(Saved data entries)
##########

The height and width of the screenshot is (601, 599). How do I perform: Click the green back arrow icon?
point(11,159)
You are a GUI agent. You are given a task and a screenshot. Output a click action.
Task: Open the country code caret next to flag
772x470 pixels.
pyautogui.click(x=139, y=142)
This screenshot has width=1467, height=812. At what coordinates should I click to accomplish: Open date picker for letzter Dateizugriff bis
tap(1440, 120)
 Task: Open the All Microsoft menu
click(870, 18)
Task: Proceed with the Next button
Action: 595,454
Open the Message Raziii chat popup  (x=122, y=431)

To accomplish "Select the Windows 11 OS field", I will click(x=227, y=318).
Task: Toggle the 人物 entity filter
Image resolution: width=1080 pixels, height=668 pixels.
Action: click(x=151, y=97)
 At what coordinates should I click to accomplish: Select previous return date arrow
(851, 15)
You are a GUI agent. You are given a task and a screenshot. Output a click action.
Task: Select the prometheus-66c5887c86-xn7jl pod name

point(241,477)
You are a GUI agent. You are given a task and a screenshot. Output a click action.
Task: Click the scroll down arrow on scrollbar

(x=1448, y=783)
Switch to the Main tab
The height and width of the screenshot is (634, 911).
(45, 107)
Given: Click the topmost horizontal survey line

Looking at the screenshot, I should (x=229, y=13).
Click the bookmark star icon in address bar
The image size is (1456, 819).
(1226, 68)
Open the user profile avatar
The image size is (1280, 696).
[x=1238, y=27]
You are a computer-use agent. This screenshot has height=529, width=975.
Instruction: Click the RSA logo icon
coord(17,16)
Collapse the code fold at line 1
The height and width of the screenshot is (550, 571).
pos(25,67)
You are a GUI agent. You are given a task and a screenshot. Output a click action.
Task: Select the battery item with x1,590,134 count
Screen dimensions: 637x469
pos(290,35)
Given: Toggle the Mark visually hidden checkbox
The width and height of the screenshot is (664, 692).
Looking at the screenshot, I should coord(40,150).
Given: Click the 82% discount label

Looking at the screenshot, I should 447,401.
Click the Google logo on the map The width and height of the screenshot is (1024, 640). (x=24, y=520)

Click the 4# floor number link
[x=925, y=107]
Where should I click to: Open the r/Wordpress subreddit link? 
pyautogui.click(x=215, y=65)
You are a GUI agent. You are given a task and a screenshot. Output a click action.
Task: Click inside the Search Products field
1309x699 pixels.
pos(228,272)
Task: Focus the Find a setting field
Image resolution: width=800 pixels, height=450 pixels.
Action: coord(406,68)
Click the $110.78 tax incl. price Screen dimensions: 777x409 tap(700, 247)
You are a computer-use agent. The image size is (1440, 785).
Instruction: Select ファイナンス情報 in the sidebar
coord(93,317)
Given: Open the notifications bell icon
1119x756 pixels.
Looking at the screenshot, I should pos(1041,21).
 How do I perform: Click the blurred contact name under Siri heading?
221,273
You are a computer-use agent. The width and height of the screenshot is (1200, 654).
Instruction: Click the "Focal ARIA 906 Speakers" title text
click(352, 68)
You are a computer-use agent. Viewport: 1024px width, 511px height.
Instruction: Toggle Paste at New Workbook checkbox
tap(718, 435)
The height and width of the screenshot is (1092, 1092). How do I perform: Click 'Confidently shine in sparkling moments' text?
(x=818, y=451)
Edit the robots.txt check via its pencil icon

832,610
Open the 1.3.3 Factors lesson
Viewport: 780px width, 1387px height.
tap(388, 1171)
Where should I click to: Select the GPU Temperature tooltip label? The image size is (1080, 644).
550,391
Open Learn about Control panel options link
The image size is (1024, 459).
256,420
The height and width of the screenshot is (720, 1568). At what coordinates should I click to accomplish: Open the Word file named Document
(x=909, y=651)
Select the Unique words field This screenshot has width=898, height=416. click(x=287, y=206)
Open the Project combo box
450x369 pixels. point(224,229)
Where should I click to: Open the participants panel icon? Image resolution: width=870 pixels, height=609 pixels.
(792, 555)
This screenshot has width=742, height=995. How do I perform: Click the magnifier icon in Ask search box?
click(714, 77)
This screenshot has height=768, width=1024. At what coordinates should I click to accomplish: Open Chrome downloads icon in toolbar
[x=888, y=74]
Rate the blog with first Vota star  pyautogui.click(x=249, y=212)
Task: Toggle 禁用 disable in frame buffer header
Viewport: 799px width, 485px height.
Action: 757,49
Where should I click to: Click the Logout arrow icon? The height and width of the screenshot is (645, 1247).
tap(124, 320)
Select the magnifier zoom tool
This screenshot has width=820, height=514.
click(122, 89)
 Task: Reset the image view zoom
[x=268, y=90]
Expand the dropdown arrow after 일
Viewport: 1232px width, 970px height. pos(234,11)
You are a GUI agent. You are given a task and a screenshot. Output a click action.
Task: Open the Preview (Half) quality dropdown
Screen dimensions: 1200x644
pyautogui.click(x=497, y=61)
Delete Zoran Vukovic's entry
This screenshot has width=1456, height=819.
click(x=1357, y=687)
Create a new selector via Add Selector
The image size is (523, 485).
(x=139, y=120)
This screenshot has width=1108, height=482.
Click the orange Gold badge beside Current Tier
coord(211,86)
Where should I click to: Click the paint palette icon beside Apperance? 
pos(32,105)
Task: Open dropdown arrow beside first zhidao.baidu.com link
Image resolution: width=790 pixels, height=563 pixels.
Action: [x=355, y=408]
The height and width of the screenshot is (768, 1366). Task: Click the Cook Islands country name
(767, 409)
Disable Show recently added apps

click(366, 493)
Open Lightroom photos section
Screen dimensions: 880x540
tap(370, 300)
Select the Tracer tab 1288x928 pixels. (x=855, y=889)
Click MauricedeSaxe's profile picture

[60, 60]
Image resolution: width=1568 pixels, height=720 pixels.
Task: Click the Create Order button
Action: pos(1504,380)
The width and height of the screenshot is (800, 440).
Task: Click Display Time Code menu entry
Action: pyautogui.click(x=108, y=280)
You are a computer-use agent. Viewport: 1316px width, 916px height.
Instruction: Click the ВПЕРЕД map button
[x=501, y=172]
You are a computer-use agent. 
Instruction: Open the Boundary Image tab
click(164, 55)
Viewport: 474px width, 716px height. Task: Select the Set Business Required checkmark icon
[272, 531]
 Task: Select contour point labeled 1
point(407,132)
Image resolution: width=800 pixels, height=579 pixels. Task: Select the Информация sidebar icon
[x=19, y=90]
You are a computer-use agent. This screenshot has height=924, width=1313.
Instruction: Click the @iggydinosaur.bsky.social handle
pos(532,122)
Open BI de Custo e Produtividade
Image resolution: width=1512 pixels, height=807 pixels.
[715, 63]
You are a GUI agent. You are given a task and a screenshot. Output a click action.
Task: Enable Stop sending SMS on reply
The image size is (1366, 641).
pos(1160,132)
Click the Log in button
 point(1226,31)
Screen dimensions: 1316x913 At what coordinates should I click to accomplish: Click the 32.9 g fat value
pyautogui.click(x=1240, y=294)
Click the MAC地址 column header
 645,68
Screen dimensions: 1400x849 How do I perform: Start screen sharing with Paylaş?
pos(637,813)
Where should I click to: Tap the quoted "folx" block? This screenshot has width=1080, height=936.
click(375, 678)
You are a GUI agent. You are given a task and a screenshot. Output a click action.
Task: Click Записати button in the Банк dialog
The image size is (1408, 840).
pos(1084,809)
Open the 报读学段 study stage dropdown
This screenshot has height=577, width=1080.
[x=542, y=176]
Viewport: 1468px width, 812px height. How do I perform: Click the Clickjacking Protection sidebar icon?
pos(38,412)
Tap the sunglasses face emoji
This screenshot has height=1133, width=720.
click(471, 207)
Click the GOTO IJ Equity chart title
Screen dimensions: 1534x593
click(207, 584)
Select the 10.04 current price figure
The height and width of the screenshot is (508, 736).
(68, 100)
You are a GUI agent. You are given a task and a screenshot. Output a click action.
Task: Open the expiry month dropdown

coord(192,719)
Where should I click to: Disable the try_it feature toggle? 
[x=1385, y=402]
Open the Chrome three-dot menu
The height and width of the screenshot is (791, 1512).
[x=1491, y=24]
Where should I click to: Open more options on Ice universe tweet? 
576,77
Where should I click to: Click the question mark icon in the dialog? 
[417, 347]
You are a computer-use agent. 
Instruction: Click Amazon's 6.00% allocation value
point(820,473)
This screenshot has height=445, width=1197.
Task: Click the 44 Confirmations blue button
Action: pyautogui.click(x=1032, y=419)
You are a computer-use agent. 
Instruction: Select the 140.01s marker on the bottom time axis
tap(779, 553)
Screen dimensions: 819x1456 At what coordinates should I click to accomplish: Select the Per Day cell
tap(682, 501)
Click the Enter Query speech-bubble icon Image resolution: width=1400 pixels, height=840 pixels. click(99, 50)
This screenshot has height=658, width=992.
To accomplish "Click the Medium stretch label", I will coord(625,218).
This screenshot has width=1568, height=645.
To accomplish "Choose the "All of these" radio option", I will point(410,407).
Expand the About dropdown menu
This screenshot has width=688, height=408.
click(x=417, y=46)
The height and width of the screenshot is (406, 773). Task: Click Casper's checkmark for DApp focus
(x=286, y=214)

##########

Go to the line with "Select the Tracer" in the entries above and repeat every line from there through the line with "Open the 报读学段 study stage dropdown", exactly and with no other text.

Select the Tracer tab 1288x928 pixels. (x=855, y=889)
Click MauricedeSaxe's profile picture

[60, 60]
Image resolution: width=1568 pixels, height=720 pixels.
Task: Click the Create Order button
Action: pos(1504,380)
The width and height of the screenshot is (800, 440).
Task: Click Display Time Code menu entry
Action: pyautogui.click(x=108, y=280)
You are a computer-use agent. Viewport: 1316px width, 916px height.
Instruction: Click the ВПЕРЕД map button
[x=501, y=172]
You are a computer-use agent. 
Instruction: Open the Boundary Image tab
click(164, 55)
Viewport: 474px width, 716px height. Task: Select the Set Business Required checkmark icon
[272, 531]
 Task: Select contour point labeled 1
point(407,132)
Image resolution: width=800 pixels, height=579 pixels. Task: Select the Информация sidebar icon
[x=19, y=90]
You are a computer-use agent. This screenshot has height=924, width=1313.
Instruction: Click the @iggydinosaur.bsky.social handle
pos(532,122)
Open BI de Custo e Produtividade
Image resolution: width=1512 pixels, height=807 pixels.
[715, 63]
You are a GUI agent. You are given a task and a screenshot. Output a click action.
Task: Enable Stop sending SMS on reply
The image size is (1366, 641).
pos(1160,132)
Click the Log in button
 point(1226,31)
Screen dimensions: 1316x913 At what coordinates should I click to accomplish: Click the 32.9 g fat value
pyautogui.click(x=1240, y=294)
Click the MAC地址 column header
 645,68
Screen dimensions: 1400x849 How do I perform: Start screen sharing with Paylaş?
pos(637,813)
Where should I click to: Tap the quoted "folx" block? This screenshot has width=1080, height=936.
click(375, 678)
You are a GUI agent. You are given a task and a screenshot. Output a click action.
Task: Click Записати button in the Банк dialog
The image size is (1408, 840).
pos(1084,809)
Open the 报读学段 study stage dropdown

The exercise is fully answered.